Exercise description
Find the lines in these entries that include the word "icon" and state how many there are, with no other words.

Dataset extract
+++

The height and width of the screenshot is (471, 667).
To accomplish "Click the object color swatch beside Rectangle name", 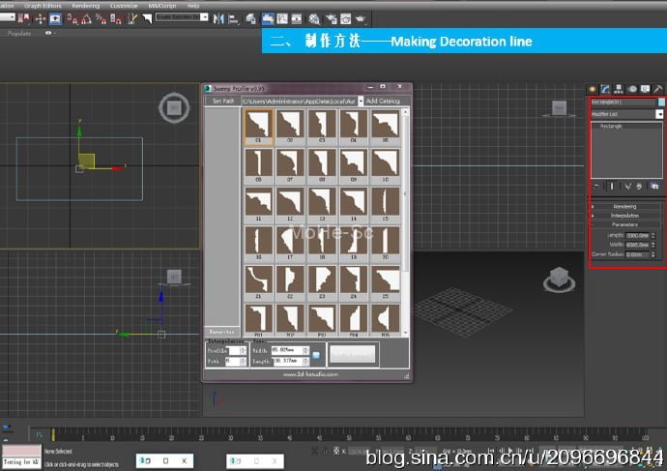I will (661, 102).
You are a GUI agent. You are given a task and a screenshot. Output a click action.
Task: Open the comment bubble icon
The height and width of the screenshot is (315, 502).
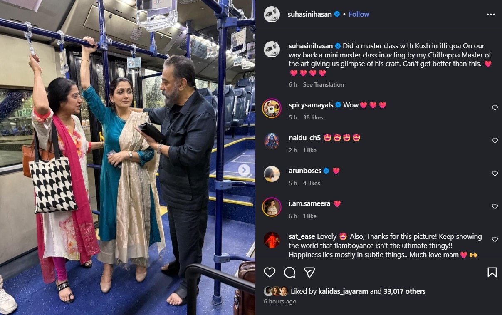(289, 272)
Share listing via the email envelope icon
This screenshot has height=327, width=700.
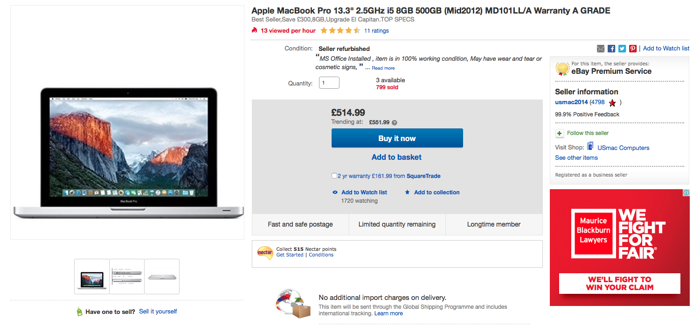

+++

Result of this task
2